• WHAT THE EXERCISE ASKS:
Only these lines of the data below are wanted: the one with "Screenshot is 625x2576.", the one with "Active IQ Unified Manager 9.10文档", and any lines between them, each repeated exactly.

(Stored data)
▶

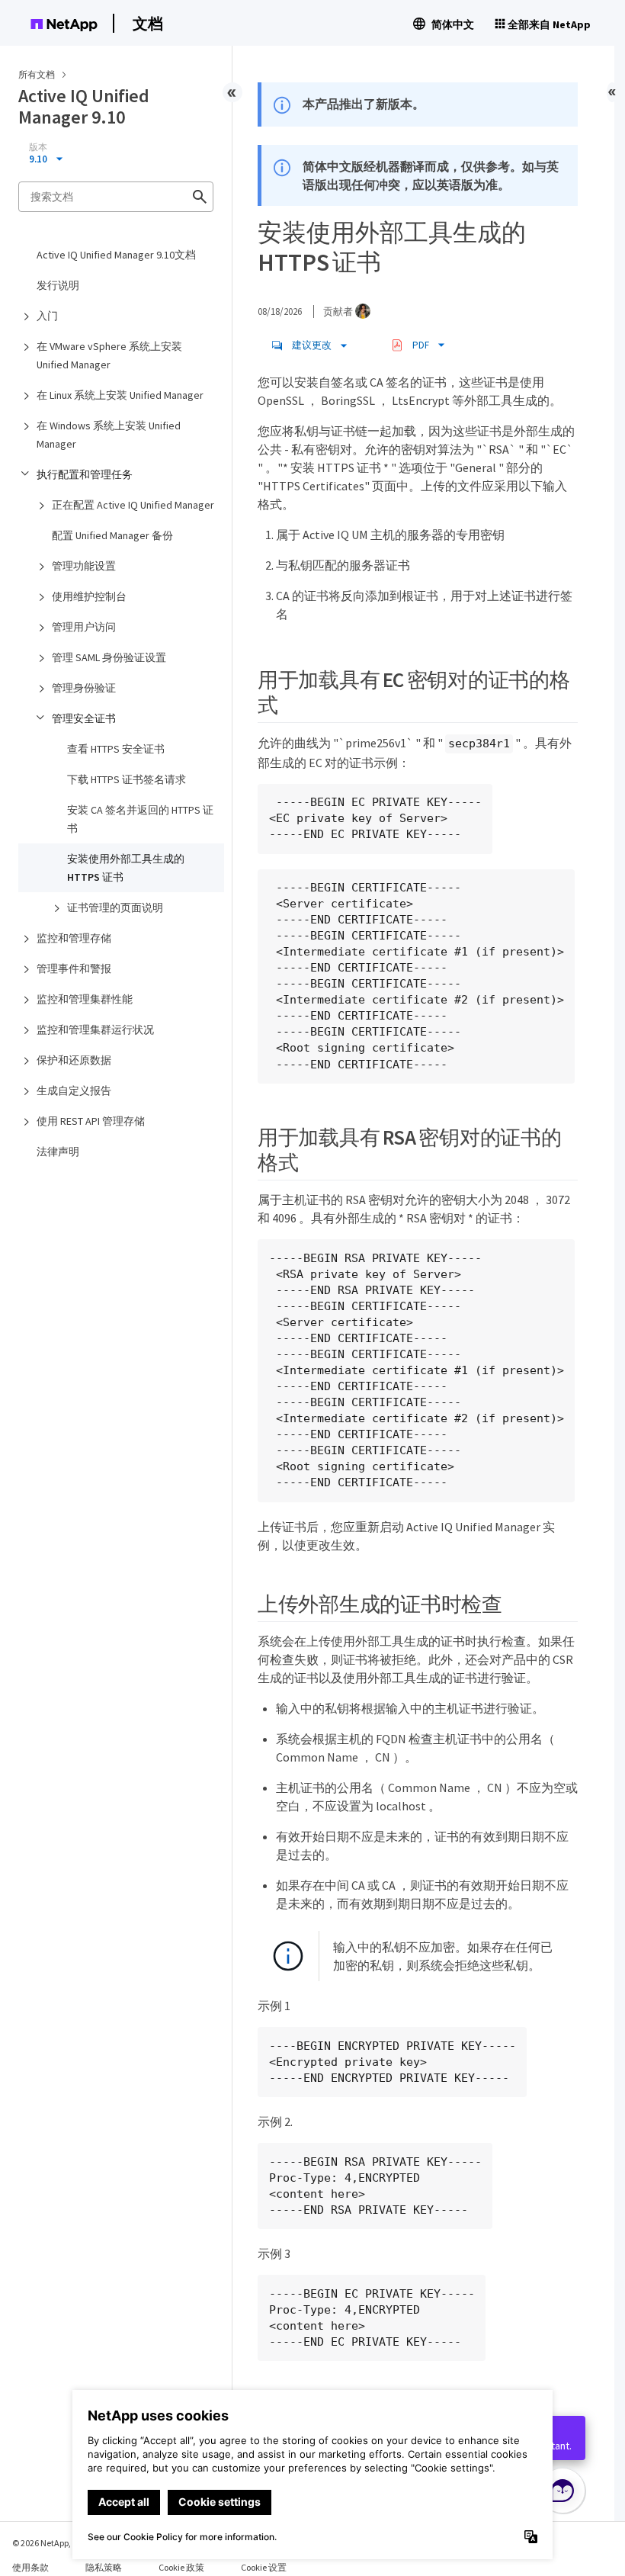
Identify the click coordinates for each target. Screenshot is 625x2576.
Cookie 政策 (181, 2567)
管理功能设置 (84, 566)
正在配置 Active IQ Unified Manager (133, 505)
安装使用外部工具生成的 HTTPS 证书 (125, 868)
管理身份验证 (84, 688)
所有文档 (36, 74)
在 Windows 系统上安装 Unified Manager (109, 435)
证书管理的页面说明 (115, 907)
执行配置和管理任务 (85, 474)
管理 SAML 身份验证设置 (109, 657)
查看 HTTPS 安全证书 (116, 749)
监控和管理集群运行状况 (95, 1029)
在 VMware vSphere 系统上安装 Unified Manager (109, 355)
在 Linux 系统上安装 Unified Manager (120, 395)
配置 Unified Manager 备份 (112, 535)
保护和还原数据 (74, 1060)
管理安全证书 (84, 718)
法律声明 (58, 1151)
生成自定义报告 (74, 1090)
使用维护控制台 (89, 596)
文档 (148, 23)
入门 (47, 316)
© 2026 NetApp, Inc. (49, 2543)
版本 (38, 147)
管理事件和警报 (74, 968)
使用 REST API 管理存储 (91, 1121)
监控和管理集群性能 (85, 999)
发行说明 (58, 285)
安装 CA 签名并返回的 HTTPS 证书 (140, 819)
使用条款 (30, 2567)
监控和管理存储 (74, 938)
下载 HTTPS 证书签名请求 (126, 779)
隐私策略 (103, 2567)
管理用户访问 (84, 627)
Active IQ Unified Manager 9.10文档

◀
▶

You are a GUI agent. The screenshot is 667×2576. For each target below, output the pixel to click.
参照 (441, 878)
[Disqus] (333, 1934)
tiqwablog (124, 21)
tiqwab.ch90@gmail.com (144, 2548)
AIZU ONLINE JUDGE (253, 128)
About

◀
▶

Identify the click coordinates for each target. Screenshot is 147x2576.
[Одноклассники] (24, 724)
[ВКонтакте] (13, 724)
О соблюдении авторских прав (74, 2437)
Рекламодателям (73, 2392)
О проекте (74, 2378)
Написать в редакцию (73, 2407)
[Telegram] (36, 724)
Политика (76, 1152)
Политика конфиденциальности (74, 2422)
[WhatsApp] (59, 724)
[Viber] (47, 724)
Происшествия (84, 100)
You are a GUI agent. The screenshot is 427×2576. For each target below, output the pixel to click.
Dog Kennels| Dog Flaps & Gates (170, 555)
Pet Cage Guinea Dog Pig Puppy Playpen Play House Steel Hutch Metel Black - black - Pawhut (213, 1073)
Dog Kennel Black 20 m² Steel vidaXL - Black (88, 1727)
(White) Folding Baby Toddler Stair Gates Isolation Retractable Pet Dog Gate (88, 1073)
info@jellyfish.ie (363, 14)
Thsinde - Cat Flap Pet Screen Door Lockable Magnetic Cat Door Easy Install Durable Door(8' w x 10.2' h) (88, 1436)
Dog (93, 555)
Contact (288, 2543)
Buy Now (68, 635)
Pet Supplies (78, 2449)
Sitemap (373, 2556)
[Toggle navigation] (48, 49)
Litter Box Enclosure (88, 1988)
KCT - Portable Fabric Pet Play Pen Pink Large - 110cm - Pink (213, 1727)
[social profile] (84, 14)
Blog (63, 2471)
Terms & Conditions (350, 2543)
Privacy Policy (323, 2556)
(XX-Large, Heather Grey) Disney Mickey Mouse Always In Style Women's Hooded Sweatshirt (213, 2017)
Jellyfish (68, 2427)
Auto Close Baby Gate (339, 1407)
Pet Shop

◀

• RESULT BELOW:
Identify the click coordinates for each target. Screenshot is 625x2576.
Cookie 政策 (181, 2567)
管理功能设置 (84, 566)
正在配置 Active IQ Unified Manager (133, 505)
安装使用外部工具生成的 HTTPS 证书 (125, 868)
管理身份验证 (84, 688)
所有文档 (36, 74)
在 Windows 系统上安装 Unified Manager (109, 435)
证书管理的页面说明 (115, 907)
执行配置和管理任务 (85, 474)
管理 SAML 身份验证设置 (109, 657)
查看 HTTPS 安全证书 (116, 749)
监控和管理集群运行状况 (95, 1029)
在 VMware vSphere 系统上安装 Unified Manager (109, 355)
在 Linux 系统上安装 Unified Manager (120, 395)
配置 Unified Manager 备份 (112, 535)
保护和还原数据 (74, 1060)
管理安全证书 (84, 718)
法律声明 (58, 1151)
生成自定义报告 (74, 1090)
使用维护控制台 (89, 596)
文档 (148, 23)
入门 (47, 316)
© 2026 NetApp, Inc. (49, 2543)
版本 (38, 147)
管理事件和警报 (74, 968)
使用 REST API 管理存储 (91, 1121)
监控和管理集群性能 (85, 999)
发行说明 (58, 285)
安装 CA 签名并返回的 HTTPS 证书 (140, 819)
使用条款 (30, 2567)
监控和管理存储 (74, 938)
下载 HTTPS 证书签名请求 (126, 779)
隐私策略 (103, 2567)
管理用户访问 (84, 627)
Active IQ Unified Manager 9.10文档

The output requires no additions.